Request A: According to the history of mobile communication, what name was given to the first-generation system deployed in the Nordic countries in 1981?
Request B: Carry on the history of mobile communication, beginning right after its final sentence.

Document section:
▬▬▬▬▬▬▬▬▬▬

Brief History Of Mobile Communication

1. Brief History of Mobile Communication

Communication represents a two-way process in which people not only exchange (encode-decode) information, share ideas, news or feelings, but also they reach a common understanding of content. Due to the necessity of connecting people or places, ways to improve long distance communications was developed using wired and later wireless communications systems, today known as mobile communications. Starting from the idea that it would serve an academic and military purpose and afterwards a civil usage, mobile communications were developed ceaselessly going through several stages until now:

First generation (1G) mobile communication system;

Second generation (2G) mobile communication system;

Third generation (3G) mobile communication system;

Fourth generation (4G) mobile communication system;

1.1 First generation of mobile communications system (1G) was deployed in the Nordic countries in 1981 being entitled Nordic Mobile Telephone (NMT) and was followed by similar systems in the USA in 1983, called  AMPS (Advanced Mobile Phone System) and then, up to mid-1980s it was launched in the UK, Canada, Mexico. It was based on voice transmission using frequencies around 900 MHz and analogue modulation. The initial idea was to provide coverage to large geographical regions and network planning was including a limited number of sites. The network capacity and services have been designed to a very small percentage of the population. A single site was covering a big enough area and often there was no alternative handover when users enter a zone where the signal loss was very high. There could not be provided roaming between the networks of other countries and security was weak because of the interceptions via air interface. Due to the need of improved transmission quality, coverage and system capacity the next generation cellular system was developed. [1]

1.2 Second generation of mobile communications system (2G) also called GSM (Global System for Mobile Communications) is far superior to the first generation. It was launched in Finland in 1991 using digital radio signals. The network quality and capacity was enhanced by release new services such as protection against fraud, data encryption, low rate circuit switched data services, interconnection with ISDN and PSTN.

▬▬▬▬▬▬▬▬▬▬

Information provided:
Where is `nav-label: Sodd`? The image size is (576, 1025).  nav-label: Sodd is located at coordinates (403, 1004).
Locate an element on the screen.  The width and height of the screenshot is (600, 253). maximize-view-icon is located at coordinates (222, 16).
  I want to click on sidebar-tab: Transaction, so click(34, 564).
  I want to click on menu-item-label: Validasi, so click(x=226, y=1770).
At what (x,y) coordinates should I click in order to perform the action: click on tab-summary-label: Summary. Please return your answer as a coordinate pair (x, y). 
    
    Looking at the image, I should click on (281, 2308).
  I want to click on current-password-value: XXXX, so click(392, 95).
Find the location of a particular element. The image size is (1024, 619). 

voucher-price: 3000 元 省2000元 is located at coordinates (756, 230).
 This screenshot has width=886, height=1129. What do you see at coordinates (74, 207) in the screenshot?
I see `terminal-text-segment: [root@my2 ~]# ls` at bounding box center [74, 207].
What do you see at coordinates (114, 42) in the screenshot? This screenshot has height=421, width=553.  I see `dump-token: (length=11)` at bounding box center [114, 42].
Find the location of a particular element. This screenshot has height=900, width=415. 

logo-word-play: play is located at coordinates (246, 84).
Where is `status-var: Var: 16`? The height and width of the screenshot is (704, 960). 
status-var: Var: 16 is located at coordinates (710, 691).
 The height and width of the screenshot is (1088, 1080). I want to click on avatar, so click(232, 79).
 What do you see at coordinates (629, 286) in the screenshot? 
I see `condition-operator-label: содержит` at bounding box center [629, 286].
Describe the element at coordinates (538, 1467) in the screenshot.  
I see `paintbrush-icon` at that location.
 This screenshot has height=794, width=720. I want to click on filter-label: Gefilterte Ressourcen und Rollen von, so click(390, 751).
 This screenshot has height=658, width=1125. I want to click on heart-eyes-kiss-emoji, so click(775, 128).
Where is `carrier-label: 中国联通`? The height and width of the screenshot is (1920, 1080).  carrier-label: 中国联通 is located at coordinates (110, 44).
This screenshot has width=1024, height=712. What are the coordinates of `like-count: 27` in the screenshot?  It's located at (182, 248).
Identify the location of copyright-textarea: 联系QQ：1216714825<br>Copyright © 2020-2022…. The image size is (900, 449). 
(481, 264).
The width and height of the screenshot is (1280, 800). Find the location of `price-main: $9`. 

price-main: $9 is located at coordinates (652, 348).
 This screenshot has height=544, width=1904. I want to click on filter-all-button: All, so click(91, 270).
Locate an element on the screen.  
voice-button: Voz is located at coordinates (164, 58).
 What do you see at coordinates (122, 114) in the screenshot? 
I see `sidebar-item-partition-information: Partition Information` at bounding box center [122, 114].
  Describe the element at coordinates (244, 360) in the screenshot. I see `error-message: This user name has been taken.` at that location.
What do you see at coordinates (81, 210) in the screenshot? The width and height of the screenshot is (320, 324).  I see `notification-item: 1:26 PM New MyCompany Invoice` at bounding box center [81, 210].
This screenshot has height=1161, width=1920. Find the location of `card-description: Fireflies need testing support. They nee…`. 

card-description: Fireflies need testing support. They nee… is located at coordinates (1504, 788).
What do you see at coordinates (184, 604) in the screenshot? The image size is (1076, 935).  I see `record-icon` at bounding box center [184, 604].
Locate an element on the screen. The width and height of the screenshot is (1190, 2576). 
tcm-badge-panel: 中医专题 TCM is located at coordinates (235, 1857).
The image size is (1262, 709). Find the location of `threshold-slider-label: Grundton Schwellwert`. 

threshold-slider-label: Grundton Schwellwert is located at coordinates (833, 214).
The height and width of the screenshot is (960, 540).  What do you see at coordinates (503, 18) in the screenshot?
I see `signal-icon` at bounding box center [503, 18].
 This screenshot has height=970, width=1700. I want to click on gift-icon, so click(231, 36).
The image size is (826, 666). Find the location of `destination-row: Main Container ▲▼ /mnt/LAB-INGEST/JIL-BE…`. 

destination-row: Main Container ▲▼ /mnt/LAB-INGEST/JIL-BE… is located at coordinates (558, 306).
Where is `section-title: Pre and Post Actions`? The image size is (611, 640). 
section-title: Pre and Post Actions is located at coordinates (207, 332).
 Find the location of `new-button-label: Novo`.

▬▬▬▬▬▬▬▬▬▬

Written reply A: Nordic Mobile Telephone (NMT)

Written reply B:
The first GSM system used the frequency spectrum of 25MHz in the band of 900MHz. Nowadays GSM systems work in the 900MHz and 1.8 GHz bands all over the world, apart from Americas where it functions in the 1.9 GHz band.

Several standards were introduced: FDMA, TDMA, and CDMA. FDMA (Frequency Division Multiple Access) standard splits the available 25MHz band into 124 carrier frequencies of 200 kHz each and then using a TDMA (Time Division Multiple Access) scheme is divided each frequency into 8 timeslots allowing 8 simultaneous calls on the same frequency. CDMA (Code Division Multiple Access) technology uses spread spectrum to break up speech into small, digital sections and encodes them to identify each call. While CDMA splits the call by codes, the TDMA breaks it down by time, in both cases resulting a higher network capacity and absence of interferences. [1]

The GSM networks aforesaid are mostly based on circuit switched technology, providing wireless internet access and reaching data rates of up to 9.6 kbps, but are not suitable for web browsing at high speed. For the purpose of improving the throughput the GSM standard has been extended. [1]

In order the meet the demand for wireless internet access, 2.5G system entitled GPRS (General Packet Radio Service) was introduced and it allows the MS to reach a maximum data speed of 171.2 kbps(?sau 114) theoretically, but with a throughput closer to 40 Kbit/s in practice.

GPRS assures a way to aggregate radio channels for higher data bandwidth and the auxiliary servers off-load packet traffic from current GSM circuits, thus providing an end-to-end mobile data services based on packet switching technology. GPRS services introduce 2 new network components: the Gateway GPRS Support Node (GGSN) and the Serving GPRS Support Node (SGSN).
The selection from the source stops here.